━━ PAGE EXTRACT ━━

Negotiating in Your Modern Family
January 14, 2010 by Diane Greene
Filed under Daily Dose
People routinely bargain and negotiate with one another. Each person will take their position, argue their points and try to make concessions thereafter in order to negotiate or bargain for a productive outcome to fit their needs. This analogy holds true for today’s modern family as well. In particular, bio parents negotiate with one another regarding issues of custody and visitation and often children of divorce use bargaining to effectuate their wants and needs between their parents as well.
As we all know, bargaining can of course also be a useful tool. However, it can at times work against us and become inefficient when dealing with modern family issues. For example, instead of following the court order regarding visitation (i.e., during holidays and school breaks), one parent or the other often re-negotiates the original agreement with the expectation that it will please everyone, only to be disappointed when the outcome goes awry. In this case, bargaining and negotiating the court order probably did more harm than good. As such, to avoid these type of issues, following the established court order is the best way to go.

━━━
━━ DATA PROVIDED ━━

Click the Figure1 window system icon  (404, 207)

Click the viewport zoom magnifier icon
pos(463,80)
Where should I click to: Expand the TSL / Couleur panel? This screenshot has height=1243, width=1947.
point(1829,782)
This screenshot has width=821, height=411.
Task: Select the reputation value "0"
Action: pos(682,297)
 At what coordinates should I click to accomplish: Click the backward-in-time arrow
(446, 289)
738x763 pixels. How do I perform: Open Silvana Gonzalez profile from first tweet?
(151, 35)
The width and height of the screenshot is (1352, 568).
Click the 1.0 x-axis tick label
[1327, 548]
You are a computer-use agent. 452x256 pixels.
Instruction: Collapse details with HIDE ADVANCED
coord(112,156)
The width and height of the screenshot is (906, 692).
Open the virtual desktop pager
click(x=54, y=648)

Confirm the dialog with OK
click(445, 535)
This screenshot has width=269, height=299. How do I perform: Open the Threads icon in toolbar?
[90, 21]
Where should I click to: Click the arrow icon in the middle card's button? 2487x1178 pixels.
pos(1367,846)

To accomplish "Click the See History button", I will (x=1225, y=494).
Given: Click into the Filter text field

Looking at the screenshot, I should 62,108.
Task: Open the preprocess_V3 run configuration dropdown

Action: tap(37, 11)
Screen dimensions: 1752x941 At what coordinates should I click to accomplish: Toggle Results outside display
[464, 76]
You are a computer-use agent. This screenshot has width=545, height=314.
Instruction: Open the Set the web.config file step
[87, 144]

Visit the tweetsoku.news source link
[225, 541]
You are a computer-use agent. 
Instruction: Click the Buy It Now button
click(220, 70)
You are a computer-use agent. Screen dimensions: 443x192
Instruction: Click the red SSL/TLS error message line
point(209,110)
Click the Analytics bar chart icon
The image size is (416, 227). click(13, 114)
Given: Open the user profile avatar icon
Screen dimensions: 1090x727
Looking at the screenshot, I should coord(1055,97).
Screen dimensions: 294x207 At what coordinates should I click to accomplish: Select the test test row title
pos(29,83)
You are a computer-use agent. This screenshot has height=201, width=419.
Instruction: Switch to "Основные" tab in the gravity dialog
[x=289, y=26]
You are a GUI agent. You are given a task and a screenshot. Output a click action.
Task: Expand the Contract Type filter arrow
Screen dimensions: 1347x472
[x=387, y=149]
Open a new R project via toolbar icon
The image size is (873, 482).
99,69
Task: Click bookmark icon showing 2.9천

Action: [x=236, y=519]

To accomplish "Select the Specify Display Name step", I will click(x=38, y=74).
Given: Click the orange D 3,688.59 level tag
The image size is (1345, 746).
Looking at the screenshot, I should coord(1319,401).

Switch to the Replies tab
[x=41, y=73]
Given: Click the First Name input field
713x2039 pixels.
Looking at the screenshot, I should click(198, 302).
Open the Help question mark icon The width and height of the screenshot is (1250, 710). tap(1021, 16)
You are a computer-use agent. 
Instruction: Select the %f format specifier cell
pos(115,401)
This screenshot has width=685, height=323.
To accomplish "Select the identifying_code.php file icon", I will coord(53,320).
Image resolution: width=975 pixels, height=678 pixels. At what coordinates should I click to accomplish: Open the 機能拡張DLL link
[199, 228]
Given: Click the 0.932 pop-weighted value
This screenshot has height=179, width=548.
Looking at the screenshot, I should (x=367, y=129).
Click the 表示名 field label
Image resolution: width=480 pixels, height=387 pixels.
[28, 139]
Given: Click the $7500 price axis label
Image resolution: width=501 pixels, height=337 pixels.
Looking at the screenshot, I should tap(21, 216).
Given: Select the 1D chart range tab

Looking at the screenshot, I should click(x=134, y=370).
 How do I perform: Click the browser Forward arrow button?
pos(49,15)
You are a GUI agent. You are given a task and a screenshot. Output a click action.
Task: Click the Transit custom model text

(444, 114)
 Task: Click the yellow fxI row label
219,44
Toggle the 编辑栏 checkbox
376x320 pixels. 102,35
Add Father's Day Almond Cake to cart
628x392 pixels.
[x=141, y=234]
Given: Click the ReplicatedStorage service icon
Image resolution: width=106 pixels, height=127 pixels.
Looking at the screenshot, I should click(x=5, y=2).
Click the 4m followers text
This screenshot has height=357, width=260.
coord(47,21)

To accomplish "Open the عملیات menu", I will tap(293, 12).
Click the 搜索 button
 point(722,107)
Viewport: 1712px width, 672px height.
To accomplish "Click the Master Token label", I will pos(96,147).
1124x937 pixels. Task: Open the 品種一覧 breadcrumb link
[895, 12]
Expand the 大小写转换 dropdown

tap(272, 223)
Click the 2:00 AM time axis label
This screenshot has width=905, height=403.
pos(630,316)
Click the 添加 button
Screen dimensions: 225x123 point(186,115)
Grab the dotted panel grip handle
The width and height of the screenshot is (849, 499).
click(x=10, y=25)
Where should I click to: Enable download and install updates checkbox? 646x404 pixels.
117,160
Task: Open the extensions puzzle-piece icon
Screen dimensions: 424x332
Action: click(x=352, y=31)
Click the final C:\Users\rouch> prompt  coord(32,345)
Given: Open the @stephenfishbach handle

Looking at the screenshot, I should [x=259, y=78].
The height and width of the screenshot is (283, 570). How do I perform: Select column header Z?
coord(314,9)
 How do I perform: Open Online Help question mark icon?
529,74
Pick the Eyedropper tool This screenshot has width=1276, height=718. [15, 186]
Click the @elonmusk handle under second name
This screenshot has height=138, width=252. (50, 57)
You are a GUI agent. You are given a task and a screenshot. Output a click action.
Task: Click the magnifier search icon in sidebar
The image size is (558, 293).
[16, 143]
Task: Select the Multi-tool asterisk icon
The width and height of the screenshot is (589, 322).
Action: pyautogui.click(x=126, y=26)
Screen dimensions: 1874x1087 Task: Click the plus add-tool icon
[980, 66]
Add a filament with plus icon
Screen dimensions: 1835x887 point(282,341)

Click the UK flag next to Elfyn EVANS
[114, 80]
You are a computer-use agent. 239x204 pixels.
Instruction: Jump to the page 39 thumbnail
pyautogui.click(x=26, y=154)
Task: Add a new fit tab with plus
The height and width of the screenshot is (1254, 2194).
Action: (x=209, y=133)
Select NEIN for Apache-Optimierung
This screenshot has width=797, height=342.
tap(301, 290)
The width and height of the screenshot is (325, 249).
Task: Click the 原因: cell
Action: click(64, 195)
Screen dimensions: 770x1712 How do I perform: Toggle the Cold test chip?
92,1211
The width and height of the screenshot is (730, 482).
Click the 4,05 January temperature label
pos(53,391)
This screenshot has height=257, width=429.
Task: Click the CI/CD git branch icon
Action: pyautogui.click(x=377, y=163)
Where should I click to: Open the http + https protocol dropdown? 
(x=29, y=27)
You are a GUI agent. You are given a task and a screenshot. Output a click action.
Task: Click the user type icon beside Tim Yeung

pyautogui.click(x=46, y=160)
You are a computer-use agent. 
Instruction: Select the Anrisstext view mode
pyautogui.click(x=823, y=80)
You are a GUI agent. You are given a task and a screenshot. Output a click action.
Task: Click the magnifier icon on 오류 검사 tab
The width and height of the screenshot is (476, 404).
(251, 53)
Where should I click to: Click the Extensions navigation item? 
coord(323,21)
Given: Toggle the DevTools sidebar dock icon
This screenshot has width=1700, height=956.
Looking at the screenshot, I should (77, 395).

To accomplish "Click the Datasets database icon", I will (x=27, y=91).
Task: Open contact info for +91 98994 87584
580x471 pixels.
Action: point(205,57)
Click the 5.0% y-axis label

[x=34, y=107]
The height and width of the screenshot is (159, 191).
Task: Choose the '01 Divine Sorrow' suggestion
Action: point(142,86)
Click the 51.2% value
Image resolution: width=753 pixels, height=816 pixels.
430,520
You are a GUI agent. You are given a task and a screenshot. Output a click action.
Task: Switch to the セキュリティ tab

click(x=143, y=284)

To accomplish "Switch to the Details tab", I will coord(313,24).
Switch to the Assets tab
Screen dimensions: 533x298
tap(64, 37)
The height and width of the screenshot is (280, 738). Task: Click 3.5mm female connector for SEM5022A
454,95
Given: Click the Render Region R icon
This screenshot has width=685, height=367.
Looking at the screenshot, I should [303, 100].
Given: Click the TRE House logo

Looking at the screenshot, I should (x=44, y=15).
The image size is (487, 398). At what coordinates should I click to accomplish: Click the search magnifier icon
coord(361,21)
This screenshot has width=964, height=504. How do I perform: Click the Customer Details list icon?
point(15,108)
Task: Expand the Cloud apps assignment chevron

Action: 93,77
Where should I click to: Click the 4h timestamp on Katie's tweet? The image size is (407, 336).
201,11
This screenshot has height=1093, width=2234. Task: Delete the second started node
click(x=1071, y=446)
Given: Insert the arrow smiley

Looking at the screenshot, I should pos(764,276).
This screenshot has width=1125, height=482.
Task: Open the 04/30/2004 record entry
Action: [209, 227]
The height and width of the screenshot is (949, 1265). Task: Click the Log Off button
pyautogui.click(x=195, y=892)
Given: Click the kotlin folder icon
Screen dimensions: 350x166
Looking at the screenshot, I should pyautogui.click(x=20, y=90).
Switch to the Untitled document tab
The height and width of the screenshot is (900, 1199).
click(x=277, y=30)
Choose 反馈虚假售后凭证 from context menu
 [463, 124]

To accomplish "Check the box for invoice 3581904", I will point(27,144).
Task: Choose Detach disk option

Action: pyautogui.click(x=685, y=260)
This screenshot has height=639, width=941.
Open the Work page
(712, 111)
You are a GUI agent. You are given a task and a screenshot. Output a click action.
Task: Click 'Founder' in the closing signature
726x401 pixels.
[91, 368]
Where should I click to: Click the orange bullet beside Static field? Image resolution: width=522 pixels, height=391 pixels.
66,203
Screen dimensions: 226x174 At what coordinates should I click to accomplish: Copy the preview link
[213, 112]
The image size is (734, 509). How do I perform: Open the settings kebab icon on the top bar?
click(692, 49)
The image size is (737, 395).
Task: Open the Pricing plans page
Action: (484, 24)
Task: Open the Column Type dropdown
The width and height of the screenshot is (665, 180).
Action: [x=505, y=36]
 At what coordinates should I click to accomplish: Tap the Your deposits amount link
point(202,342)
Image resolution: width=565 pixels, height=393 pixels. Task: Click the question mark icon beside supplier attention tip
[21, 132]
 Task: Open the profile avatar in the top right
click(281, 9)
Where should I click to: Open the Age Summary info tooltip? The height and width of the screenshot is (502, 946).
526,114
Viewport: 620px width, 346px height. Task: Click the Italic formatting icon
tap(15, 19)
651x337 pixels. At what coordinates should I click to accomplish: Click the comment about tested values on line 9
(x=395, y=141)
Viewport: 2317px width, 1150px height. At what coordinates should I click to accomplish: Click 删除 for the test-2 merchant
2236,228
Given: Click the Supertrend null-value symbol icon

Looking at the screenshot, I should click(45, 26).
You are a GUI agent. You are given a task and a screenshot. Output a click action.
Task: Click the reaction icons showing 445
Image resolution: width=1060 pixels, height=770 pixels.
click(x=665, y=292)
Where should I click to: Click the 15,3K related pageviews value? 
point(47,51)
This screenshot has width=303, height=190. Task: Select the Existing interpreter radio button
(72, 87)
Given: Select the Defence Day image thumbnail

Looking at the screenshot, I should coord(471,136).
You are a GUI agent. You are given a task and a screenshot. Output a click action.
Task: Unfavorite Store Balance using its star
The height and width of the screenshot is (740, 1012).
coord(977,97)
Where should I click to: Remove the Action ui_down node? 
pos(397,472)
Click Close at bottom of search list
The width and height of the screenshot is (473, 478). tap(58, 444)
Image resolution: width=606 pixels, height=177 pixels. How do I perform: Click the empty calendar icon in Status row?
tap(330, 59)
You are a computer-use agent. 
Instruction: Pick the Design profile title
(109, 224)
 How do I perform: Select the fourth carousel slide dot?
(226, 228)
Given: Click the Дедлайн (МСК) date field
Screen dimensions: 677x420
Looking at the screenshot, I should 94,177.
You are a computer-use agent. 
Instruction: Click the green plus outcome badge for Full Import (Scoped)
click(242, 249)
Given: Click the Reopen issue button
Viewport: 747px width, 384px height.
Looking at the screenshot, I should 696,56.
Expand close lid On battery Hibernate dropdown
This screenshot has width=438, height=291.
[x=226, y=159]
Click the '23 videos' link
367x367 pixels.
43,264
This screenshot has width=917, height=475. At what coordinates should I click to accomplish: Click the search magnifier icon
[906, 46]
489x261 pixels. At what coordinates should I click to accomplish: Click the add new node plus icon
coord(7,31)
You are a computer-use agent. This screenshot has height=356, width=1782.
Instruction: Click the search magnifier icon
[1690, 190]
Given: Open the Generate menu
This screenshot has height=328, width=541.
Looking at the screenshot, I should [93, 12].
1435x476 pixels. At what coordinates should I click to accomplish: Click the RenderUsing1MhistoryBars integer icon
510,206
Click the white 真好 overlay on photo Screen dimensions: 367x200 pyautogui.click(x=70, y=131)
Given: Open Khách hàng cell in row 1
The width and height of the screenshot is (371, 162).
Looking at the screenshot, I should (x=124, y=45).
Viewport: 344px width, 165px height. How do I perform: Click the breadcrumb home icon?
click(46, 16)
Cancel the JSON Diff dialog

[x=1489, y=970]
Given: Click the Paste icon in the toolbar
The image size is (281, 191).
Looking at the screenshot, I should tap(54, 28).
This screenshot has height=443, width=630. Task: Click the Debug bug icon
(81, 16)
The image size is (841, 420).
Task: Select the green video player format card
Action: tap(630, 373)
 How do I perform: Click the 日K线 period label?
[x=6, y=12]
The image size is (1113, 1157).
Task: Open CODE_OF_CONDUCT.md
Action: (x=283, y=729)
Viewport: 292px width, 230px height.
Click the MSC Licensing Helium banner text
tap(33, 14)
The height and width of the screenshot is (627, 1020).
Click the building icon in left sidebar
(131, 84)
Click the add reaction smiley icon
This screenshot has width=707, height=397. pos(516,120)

━━━

Write out the passage of the post on family negotiation, starting with "As we all know, bargaining" and going on through "best way to go.". The records play no part in what follows.

As we all know, bargaining can of course also be a useful tool. However, it can at times work against us and become inefficient when dealing with modern family issues. For example, instead of following the court order regarding visitation (i.e., during holidays and school breaks), one parent or the other often re-negotiates the original agreement with the expectation that it will please everyone, only to be disappointed when the outcome goes awry. In this case, bargaining and negotiating the court order probably did more harm than good. As such, to avoid these type of issues, following the established court order is the best way to go.